PRISM — Protein Regulation and Interaction-based Score Modelling

What makes a plasma protein genetically predictable — and why do some escape local genetic control?

PRISM is a nine-step R analysis pipeline that models which genomic, regulatory, and network features determine how well plasma protein abundance can be predicted from genetic variants (pQTL R²) across 1,359 human proteins. The pipeline covers feature engineering, regression and random forest modelling, STRING network analysis, mixed models, and pathway enrichment, with all downstream analyses performed on residualized outcomes that remove technical confounders.

Repository structure

PRISM/
├── R/
│   ├── run_all.R                  # Orchestrator — runs all steps in sequence
│   ├── step01_load_and_clean.R    # Data loading, merging, transforms, residualization
│   ├── step02_eda.R               # EDA and distribution plots
│   ├── step03_feature_matrix.R    # Feature groups (5 categories, 19 features), VIF checks
│   ├── step04_regression.R        # Incremental OLS + elastic net (cis / trans / genome-wide)
│   ├── step05_rf_ppi.R            # Random Forest variable importance + PPI stratification
│   ├── step06_visualisation.R     # PCA, observed vs predicted scatter plots
│   ├── step07_string_network.R    # STRING network, Louvain modules, RWR, decile analysis
│   ├── step08_mixed_model.R       # Mixed model, module permutation tests, ICC
│   ├── step09_enrichment.R        # Protein classification, GSEA/ORA, module enrichment
│   ├── step_model_panel.R         # Combined 3×3 model comparison figure (OLS/EN/RF)
│   ├── step_module_figure.R       # Combined module heatmap + enrichment figure
│   └── step_enrichment_panel.R    # Combined enrichment panel figure
├── data/                          # Raw input files (committed) + generated intermediates (gitignored)
├── figs/                          # Generated figures, organised by step (gitignored)
├── outputs/                       # Generated result CSVs (gitignored)
├── viewer/                        # FastAPI + Plotly interactive results viewer
├── logs/                          # Pipeline run logs (gitignored)
└── prism_clean_column_dictionary.md

Pipeline overview

Step	Script	Key outputs
01	`step01_load_and_clean.R`	`data/prism_clean.csv` — merged, cleaned, INT-transformed, with residualized outcomes
02	`step02_eda.R`	Distribution plots, cis vs trans scatter, correlation heatmap
03	`step03_feature_matrix.R`	`data/feature_matrix.csv` — 19 features across 5 groups, VIF < 10
04	`step04_regression.R`	Incremental OLS ΔR² by feature group + elastic net coefficients
05	`step05_rf_ppi.R`	RF variable importance (OOB R²: cis=0.71, trans=0.70, gw=0.65) + PPI stratification
06	`step06_visualisation.R`	PCA of feature space, observed vs predicted plots
07	`step07_string_network.R`	STRING network (threshold=700), 225 Louvain modules, RWR, decile subnetwork analysis
08	`step08_mixed_model.R`	Mixed model ICC, permutation tests (n=10,000 per module)
09	`step09_enrichment.R`	Protein classification, GSEA/ORA (4 residualized outcomes), per-module GO:BP enrichment

Outcome variables

Variable	Description
`R2_cis`	Predictive R² from cis-only pQTL model (local genetic architecture)
`R2_trans`	Additional R² gained by adding trans SNPs beyond cis
`R2_genome_wide`	Predictive R² from full genome-wide SNP model
`R2_ratio`	R²_trans / R²_cis (proteins with R²_cis > 0.001 only)

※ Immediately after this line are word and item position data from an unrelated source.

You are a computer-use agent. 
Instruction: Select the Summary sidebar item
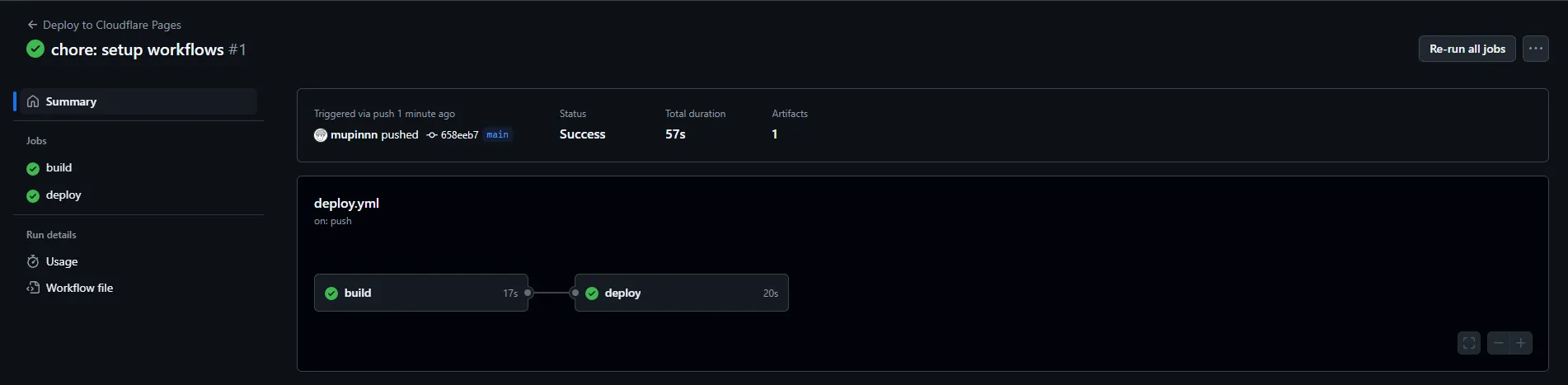click(x=71, y=101)
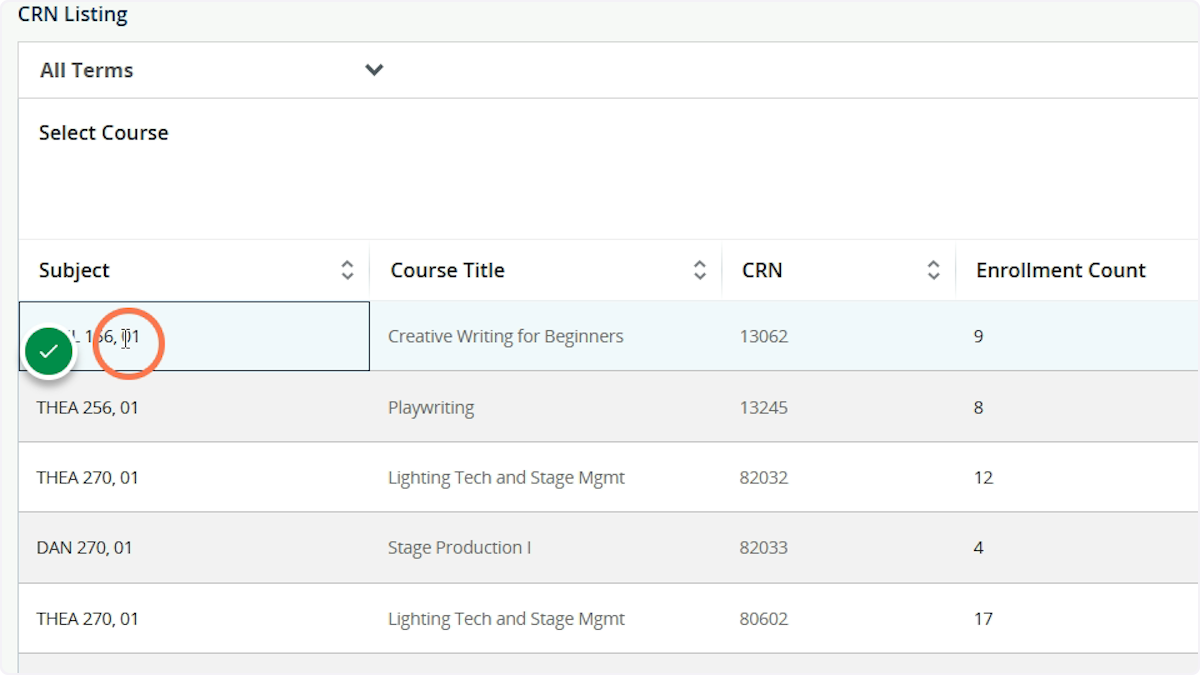Click the Subject column header
1200x675 pixels.
pyautogui.click(x=75, y=270)
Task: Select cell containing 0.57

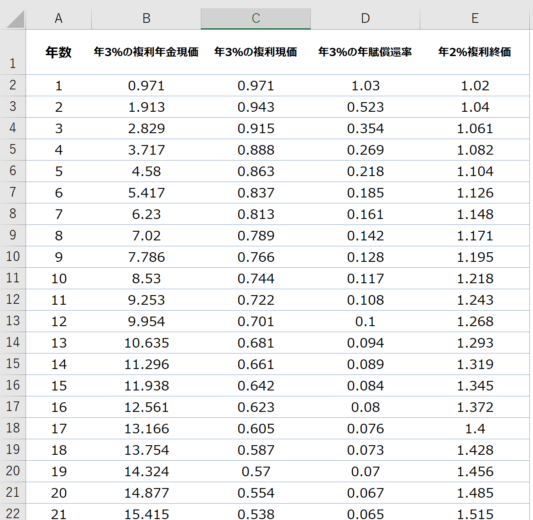Action: [x=256, y=471]

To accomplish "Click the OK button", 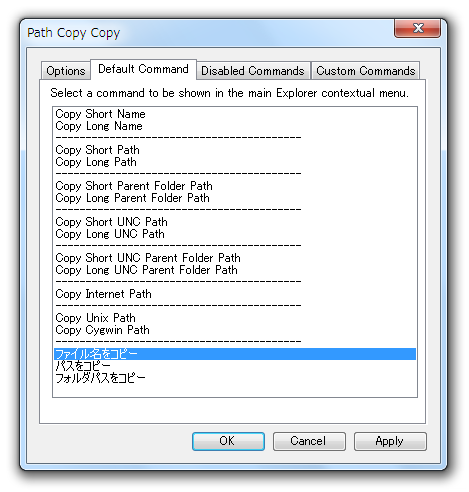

Residualized outcomes (computed in step01, used in steps 07–09):

Technical confounders (R2_cov, prot_expr, model_sparsity) are regressed out and residuals are z-scored. trans_resid additionally removes the contribution of R2_cis_int.

Residual	Confounder model
`cis_resid`	`R2_cis_int ~ R2_cov + prot_expr + model_sparsity`
`trans_resid`	`R2_trans_int ~ R2_cis_int + R2_cov + prot_expr + model_sparsity`
`gw_resid`	`R2_genome_wide_int ~ R2_cov + prot_expr + model_sparsity`
`ratio_resid`	`R2_ratio_int ~ R2_cov + prot_expr + model_sparsity`

Required input data

File	Size	Description
`data/Full_model.csv`	~650 KB	Feature table (genomic, regulatory, constraint, pQTL per protein)
`data/R2_data.csv`	~190 KB	Outcome table (R²_cis, R²_trans, R²_genome_wide per protein)
`data/9606.protein.links.v12.0.txt.gz`	80 MB	STRING v12 interaction network — download
`data/9606.protein.info.v12.0.txt.gz`	1.9 MB	STRING v12 protein metadata — download
`data/9606.protein.enrichment.terms.v12.0.txt.gz`	38 MB	STRING v12 functional annotations — download

Note: Raw column naming in source CSVs is non-standard — GeneSymbol contains Ensembl gene IDs and gene contains HGNC symbols. Step 01 renames these correctly.

Installation

R dependencies

# CRAN
install.packages(c(
  "ggplot2", "ggrepel", "ggridges",   # visualisation
  "glmnet",                            # elastic net
  "randomForest",                      # random forest
  "lme4",                              # mixed models
  "igraph",                            # network analysis
  "pheatmap",                          # heatmaps
  "jsonlite",                          # JSON export
  "dplyr", "readr", "scales",          # data manipulation
  "gridExtra", "grid",                 # figure layout
  "msigdbr"                            # MSigDB gene sets (step 09)
))

# Bioconductor (step 09)
if (!requireNamespace("BiocManager")) install.packages("BiocManager")
BiocManager::install(c("clusterProfiler", "org.Hs.eg.db", "enrichplot", "fgsea"))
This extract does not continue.